- Extract

───

Lymphoedema requires lifelong self-care to manage it effectively. Here we outline some of the treatments currently available.
Skin Care – The skin changes with lymphoedema therefore needs attention. Keep it clean, moisturised and avoid breaks to the skin.
Moderate Exercises – Exercises are helpful and should be graded to your ability. Swimming and hydrotherapy are recommended because the water applies pressure to the limb like a compression garment.
Weight Management – Excessive weight can place the lymphatics under stress. If weight can be maintained at a healthy level, then the lymphatics will have the potential to function optimally.
Positioning – Gravity can impact on the lymphatic system and therefore it is important to avoid long periods in any position. It is important to sleep as flat as possible in bed. Deep breathing and gentle muscle contractions helps lymph to move.
Psychological Support – As a chronic condition lymphoedema can have an overwhelming impact on a person’s mental health, affecting ability to work and/or personal relationships. It is important to seek support if symptoms are impacting on this aspect of your health.
Social Support – Many people find the support received through being a Member of LAQ an important part of their self-management for chronic lymphoedema. Educational sessions are often a way to implement this beneficial social support.
Complex Lymphatic Therapy (CLT) – This treatment generally lasts around two to four weeks. It consists of a combination of skin care, specific massage, compression bandaging and exercises followed by ongoing compression garments.
Compression Therapy/Garments – Are an important part of managing lymphoedema. They may be used to prevent an increase in swelling or following CLT. Compression garments aim to maintain the size of the limb, in combination with exercise and massage.
Laser Therapy – This form of therapy stimulates the cells and softens the tissues. Some evidence suggests that it may stimulate lymph vessels and help them to work more effectively.
Pneumatic Compression Devices (Pump) – This is a mechanical supplement to self-massage. Pumps can be purchased for in-home use or accessed through lymphoedema services.
Surgery – Surgical options for managing lymphoedema are emerging in Australia. These include liposuction, lymph node transfers and lymphovenous anastomosis (joining a lymphatic vessel to a suitably sized vein). Currently these options are available through limited centres.
Drugs – There are currently no recommended medications available for the treatment of lymphoedema in Australia.
Emerging Technology – There are a variety of other technologies that are being trialled around the world to assist with the management of lymphoedema. The results can vary, but they offer much hope for the future.

───

- Dataset entries

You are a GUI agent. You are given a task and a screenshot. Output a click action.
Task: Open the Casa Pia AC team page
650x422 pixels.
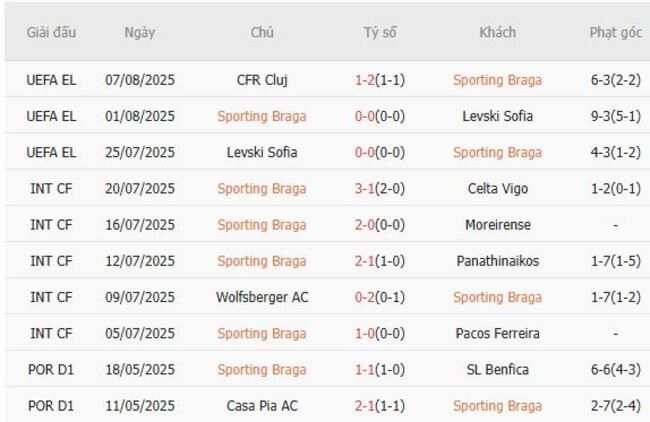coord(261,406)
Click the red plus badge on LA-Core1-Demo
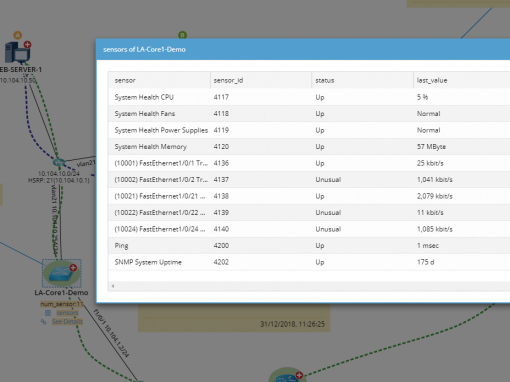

───

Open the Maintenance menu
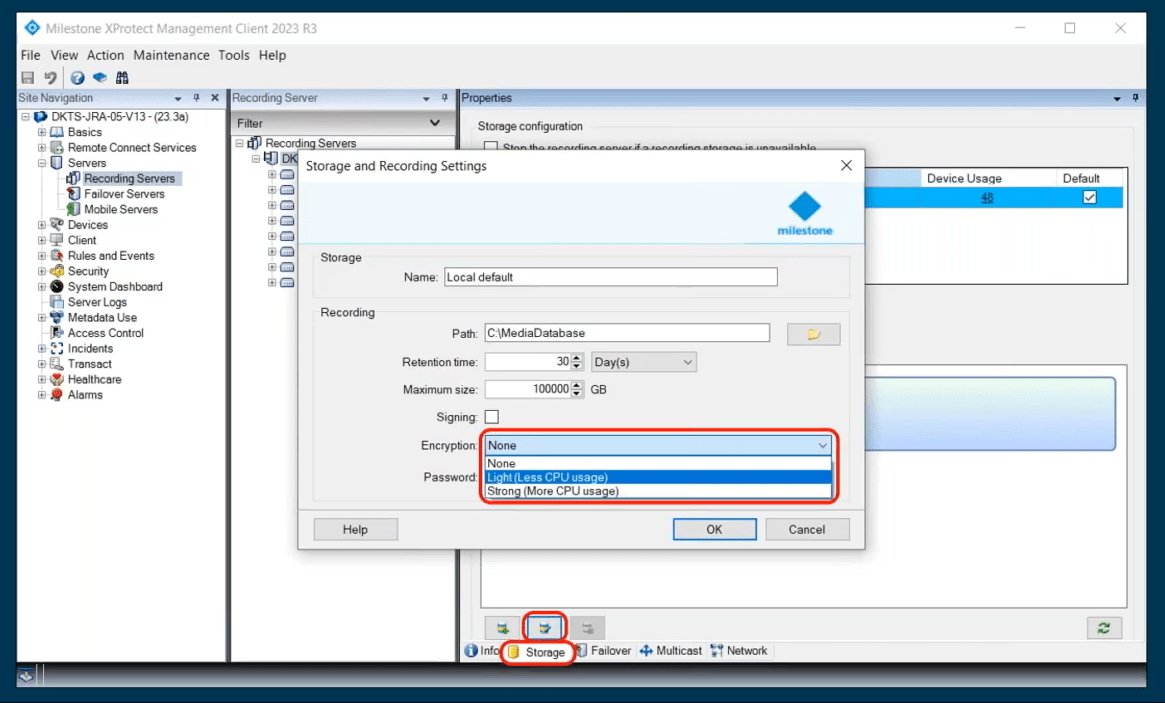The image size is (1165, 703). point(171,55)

───

- Aim of the task
Answer these from the text on lymphoedema treatments:
(a) How long does Complex Lymphatic Therapy generally last?
(b) Which two activities are recommended because the water applies pressure to the limb?
(c) What surgical options are listed as emerging in Australia?

- Solution to this task
(a) Around two to four weeks.
(b) Swimming and hydrotherapy.
(c) Liposuction, lymph node transfers and lymphovenous anastomosis.